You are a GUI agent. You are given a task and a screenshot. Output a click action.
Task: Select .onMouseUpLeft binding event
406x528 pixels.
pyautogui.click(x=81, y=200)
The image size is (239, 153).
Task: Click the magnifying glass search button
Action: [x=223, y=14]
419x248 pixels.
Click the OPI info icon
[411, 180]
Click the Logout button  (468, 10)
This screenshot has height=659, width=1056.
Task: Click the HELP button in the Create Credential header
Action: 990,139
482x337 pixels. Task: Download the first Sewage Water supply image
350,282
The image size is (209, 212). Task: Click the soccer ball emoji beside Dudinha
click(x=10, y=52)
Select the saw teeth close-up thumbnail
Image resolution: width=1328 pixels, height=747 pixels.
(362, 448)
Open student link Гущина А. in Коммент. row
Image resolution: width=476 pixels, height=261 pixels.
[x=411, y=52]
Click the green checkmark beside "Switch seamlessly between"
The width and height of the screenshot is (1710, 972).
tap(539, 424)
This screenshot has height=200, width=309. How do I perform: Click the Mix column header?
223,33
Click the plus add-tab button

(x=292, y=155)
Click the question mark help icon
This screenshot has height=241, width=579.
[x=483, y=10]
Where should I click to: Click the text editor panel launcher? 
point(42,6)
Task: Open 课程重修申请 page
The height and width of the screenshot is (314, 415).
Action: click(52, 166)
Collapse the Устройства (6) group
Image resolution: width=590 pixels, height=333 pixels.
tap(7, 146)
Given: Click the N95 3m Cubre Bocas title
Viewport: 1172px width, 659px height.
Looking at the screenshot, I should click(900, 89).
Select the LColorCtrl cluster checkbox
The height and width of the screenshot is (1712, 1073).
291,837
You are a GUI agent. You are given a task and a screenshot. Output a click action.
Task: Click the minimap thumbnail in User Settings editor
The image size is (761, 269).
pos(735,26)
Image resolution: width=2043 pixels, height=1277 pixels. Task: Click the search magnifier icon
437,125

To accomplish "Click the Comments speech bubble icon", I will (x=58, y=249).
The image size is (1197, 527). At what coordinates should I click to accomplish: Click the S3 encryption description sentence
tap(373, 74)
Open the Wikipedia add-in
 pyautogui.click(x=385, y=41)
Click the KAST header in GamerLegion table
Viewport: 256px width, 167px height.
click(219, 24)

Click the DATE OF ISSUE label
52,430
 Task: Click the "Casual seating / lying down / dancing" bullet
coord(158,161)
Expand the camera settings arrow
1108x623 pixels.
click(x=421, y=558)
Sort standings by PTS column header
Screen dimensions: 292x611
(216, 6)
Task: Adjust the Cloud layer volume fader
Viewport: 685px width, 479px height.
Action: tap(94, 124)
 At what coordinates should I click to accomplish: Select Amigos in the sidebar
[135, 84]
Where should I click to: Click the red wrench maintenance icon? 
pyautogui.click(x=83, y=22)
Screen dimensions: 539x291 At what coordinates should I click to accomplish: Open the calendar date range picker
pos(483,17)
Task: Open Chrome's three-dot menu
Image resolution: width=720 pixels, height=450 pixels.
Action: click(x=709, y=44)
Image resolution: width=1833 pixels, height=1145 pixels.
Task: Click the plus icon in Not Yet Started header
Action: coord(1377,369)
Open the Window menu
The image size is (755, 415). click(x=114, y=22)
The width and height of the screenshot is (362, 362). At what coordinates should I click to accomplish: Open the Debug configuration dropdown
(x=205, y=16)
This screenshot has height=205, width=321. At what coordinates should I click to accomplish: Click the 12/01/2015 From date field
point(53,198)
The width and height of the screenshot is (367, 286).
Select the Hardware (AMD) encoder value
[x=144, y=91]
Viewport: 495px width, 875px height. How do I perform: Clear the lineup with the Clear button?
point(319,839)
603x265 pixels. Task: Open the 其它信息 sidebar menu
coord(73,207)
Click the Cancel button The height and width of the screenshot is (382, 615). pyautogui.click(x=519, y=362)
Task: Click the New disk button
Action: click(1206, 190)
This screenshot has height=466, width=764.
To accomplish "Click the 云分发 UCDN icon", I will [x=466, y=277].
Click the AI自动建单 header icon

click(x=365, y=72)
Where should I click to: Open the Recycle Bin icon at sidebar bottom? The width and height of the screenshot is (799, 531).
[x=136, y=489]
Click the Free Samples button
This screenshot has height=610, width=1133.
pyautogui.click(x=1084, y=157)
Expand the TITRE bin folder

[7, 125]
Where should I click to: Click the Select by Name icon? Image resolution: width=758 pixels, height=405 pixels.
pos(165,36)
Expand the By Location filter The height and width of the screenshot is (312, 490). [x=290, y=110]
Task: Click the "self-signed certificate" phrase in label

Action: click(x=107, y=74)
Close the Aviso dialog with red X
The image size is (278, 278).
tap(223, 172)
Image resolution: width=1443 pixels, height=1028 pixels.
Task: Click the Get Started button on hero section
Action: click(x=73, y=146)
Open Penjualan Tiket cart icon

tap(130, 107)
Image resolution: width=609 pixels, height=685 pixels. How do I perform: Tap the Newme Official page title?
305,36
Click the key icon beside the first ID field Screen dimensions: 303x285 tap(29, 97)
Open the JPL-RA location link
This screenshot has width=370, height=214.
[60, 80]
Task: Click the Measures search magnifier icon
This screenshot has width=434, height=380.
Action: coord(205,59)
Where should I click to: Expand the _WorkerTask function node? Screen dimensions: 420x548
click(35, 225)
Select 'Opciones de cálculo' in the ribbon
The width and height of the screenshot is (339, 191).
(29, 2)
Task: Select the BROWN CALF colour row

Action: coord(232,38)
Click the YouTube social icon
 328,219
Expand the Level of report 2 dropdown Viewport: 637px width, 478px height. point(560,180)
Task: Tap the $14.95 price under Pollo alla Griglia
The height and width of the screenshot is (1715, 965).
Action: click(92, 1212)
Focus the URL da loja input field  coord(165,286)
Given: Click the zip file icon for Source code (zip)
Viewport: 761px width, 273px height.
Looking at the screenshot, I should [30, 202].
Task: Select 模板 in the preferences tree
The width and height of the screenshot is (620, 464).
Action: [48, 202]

• _TASK DETAILS_:
Return all the lines above exactly as given.

• _TASK OUTPUT_:
You are a GUI agent. You are given a task and a screenshot. Output a click action.
Task: Select .onMouseUpLeft binding event
406x528 pixels.
pyautogui.click(x=81, y=200)
The image size is (239, 153).
Task: Click the magnifying glass search button
Action: [x=223, y=14]
419x248 pixels.
Click the OPI info icon
[411, 180]
Click the Logout button  (468, 10)
This screenshot has height=659, width=1056.
Task: Click the HELP button in the Create Credential header
Action: 990,139
482x337 pixels. Task: Download the first Sewage Water supply image
350,282
The image size is (209, 212). Task: Click the soccer ball emoji beside Dudinha
click(x=10, y=52)
Select the saw teeth close-up thumbnail
Image resolution: width=1328 pixels, height=747 pixels.
(362, 448)
Open student link Гущина А. in Коммент. row
Image resolution: width=476 pixels, height=261 pixels.
[x=411, y=52]
Click the green checkmark beside "Switch seamlessly between"
The width and height of the screenshot is (1710, 972).
tap(539, 424)
This screenshot has height=200, width=309. How do I perform: Click the Mix column header?
223,33
Click the plus add-tab button

(x=292, y=155)
Click the question mark help icon
This screenshot has height=241, width=579.
[x=483, y=10]
Where should I click to: Click the text editor panel launcher? 
point(42,6)
Task: Open 课程重修申请 page
The height and width of the screenshot is (314, 415).
Action: click(52, 166)
Collapse the Устройства (6) group
Image resolution: width=590 pixels, height=333 pixels.
tap(7, 146)
Given: Click the N95 3m Cubre Bocas title
Viewport: 1172px width, 659px height.
Looking at the screenshot, I should click(900, 89).
Select the LColorCtrl cluster checkbox
The height and width of the screenshot is (1712, 1073).
291,837
You are a GUI agent. You are given a task and a screenshot. Output a click action.
Task: Click the minimap thumbnail in User Settings editor
The image size is (761, 269).
pos(735,26)
Image resolution: width=2043 pixels, height=1277 pixels. Task: Click the search magnifier icon
437,125

To accomplish "Click the Comments speech bubble icon", I will (x=58, y=249).
The image size is (1197, 527). At what coordinates should I click to accomplish: Click the S3 encryption description sentence
tap(373, 74)
Open the Wikipedia add-in
 pyautogui.click(x=385, y=41)
Click the KAST header in GamerLegion table
Viewport: 256px width, 167px height.
click(219, 24)

Click the DATE OF ISSUE label
52,430
 Task: Click the "Casual seating / lying down / dancing" bullet
coord(158,161)
Expand the camera settings arrow
1108x623 pixels.
click(x=421, y=558)
Sort standings by PTS column header
Screen dimensions: 292x611
(216, 6)
Task: Adjust the Cloud layer volume fader
Viewport: 685px width, 479px height.
Action: tap(94, 124)
 At what coordinates should I click to accomplish: Select Amigos in the sidebar
[135, 84]
Where should I click to: Click the red wrench maintenance icon? 
pyautogui.click(x=83, y=22)
Screen dimensions: 539x291 At what coordinates should I click to accomplish: Open the calendar date range picker
pos(483,17)
Task: Open Chrome's three-dot menu
Image resolution: width=720 pixels, height=450 pixels.
Action: click(x=709, y=44)
Image resolution: width=1833 pixels, height=1145 pixels.
Task: Click the plus icon in Not Yet Started header
Action: coord(1377,369)
Open the Window menu
The image size is (755, 415). click(x=114, y=22)
The width and height of the screenshot is (362, 362). At what coordinates should I click to accomplish: Open the Debug configuration dropdown
(x=205, y=16)
This screenshot has height=205, width=321. At what coordinates should I click to accomplish: Click the 12/01/2015 From date field
point(53,198)
The width and height of the screenshot is (367, 286).
Select the Hardware (AMD) encoder value
[x=144, y=91]
Viewport: 495px width, 875px height. How do I perform: Clear the lineup with the Clear button?
point(319,839)
603x265 pixels. Task: Open the 其它信息 sidebar menu
coord(73,207)
Click the Cancel button The height and width of the screenshot is (382, 615). pyautogui.click(x=519, y=362)
Task: Click the New disk button
Action: click(1206, 190)
This screenshot has height=466, width=764.
To accomplish "Click the 云分发 UCDN icon", I will [x=466, y=277].
Click the AI自动建单 header icon

click(x=365, y=72)
Where should I click to: Open the Recycle Bin icon at sidebar bottom? The width and height of the screenshot is (799, 531).
[x=136, y=489]
Click the Free Samples button
This screenshot has height=610, width=1133.
pyautogui.click(x=1084, y=157)
Expand the TITRE bin folder

[7, 125]
Where should I click to: Click the Select by Name icon? Image resolution: width=758 pixels, height=405 pixels.
pos(165,36)
Expand the By Location filter The height and width of the screenshot is (312, 490). [x=290, y=110]
Task: Click the "self-signed certificate" phrase in label

Action: click(x=107, y=74)
Close the Aviso dialog with red X
The image size is (278, 278).
tap(223, 172)
Image resolution: width=1443 pixels, height=1028 pixels.
Task: Click the Get Started button on hero section
Action: click(x=73, y=146)
Open Penjualan Tiket cart icon

tap(130, 107)
Image resolution: width=609 pixels, height=685 pixels. How do I perform: Tap the Newme Official page title?
305,36
Click the key icon beside the first ID field Screen dimensions: 303x285 tap(29, 97)
Open the JPL-RA location link
This screenshot has width=370, height=214.
[60, 80]
Task: Click the Measures search magnifier icon
This screenshot has width=434, height=380.
Action: coord(205,59)
Where should I click to: Expand the _WorkerTask function node? Screen dimensions: 420x548
click(35, 225)
Select 'Opciones de cálculo' in the ribbon
The width and height of the screenshot is (339, 191).
(29, 2)
Task: Select the BROWN CALF colour row

Action: coord(232,38)
Click the YouTube social icon
 328,219
Expand the Level of report 2 dropdown Viewport: 637px width, 478px height. point(560,180)
Task: Tap the $14.95 price under Pollo alla Griglia
The height and width of the screenshot is (1715, 965).
Action: click(92, 1212)
Focus the URL da loja input field  coord(165,286)
Given: Click the zip file icon for Source code (zip)
Viewport: 761px width, 273px height.
Looking at the screenshot, I should [30, 202].
Task: Select 模板 in the preferences tree
The width and height of the screenshot is (620, 464).
Action: [48, 202]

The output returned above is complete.